### Supplied passage
Thursday, 26 November 2015

George Osborne and Radio 4 channel Essex Man

Osborne in Ockendon
The political classes remain as fixated with Essex as ever. In response to the government's spending review, Radio 4's Today sent a reporter to Harlow, where they've been monitoring the reactions of a street of residents to the tax credit cuts debate. No-one was watching the debate live, though they did find a man watching paint dry who was relieved that the tax credit cuts had been postponed. Then Today went into a live interview with Chancellor George Osborne at a building site in South Ockendon. Geezer Gideon was there meeting apprentices at Persimonn Homes with Thurrock MP Jackie Doyle-Price. Is aspirational Essex really central to the voting culture of the nation? Or is it just a convenient distance from London for a good soundbite or photo opportunity? I wrote about the subject in the New Statesman last year, and it seems little has changed, with Essex symbolism still beloved by all politicos.

Friday, 6 November 2015

Dracula bites into Purfleet

Came across this reference to Dracula while visiting Purfleet. It's on a plaque by the site of St Stephen's Church. Possibly attracted by Essex Girls, Dracula arrived at Carfax House in Purfleet, built on a bye-road to London, according to Bram Stoker's Dracula novel, written in 1897. He arrived with 50 boxes of earth, as you do. Carfax House was possibly based on Purfleet House, built by the brewer Samuel Whitbread. Essex seems to have quite a monopoly of horror, since Tilbury also gets a brief reference in Mary Shelley's Frankenstein.

### Data extract
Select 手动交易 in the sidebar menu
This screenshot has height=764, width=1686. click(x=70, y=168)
...
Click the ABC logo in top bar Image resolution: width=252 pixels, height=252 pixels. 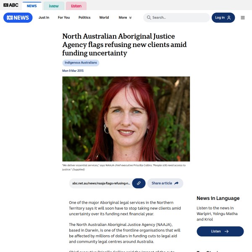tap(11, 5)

### Work instructions
(a) Reproduce the stretch of the Essex blog entries from "Dracula bites into" through "Mary Shelley's Frankenstein.".
(b) Which buildings do the Essex blog entries name?
(c) According to the Essex blog entries, who built Purfleet House?

### The answers
(a)
Dracula bites into Purfleet

Came across this reference to Dracula while visiting Purfleet. It's on a plaque by the site of St Stephen's Church. Possibly attracted by Essex Girls, Dracula arrived at Carfax House in Purfleet, built on a bye-road to London, according to Bram Stoker's Dracula novel, written in 1897. He arrived with 50 boxes of earth, as you do. Carfax House was possibly based on Purfleet House, built by the brewer Samuel Whitbread. Essex seems to have quite a monopoly of horror, since Tilbury also gets a brief reference in Mary Shelley's Frankenstein.

(b)
St Stephen's Church
Carfax House
Purfleet House

(c) The brewer Samuel Whitbread.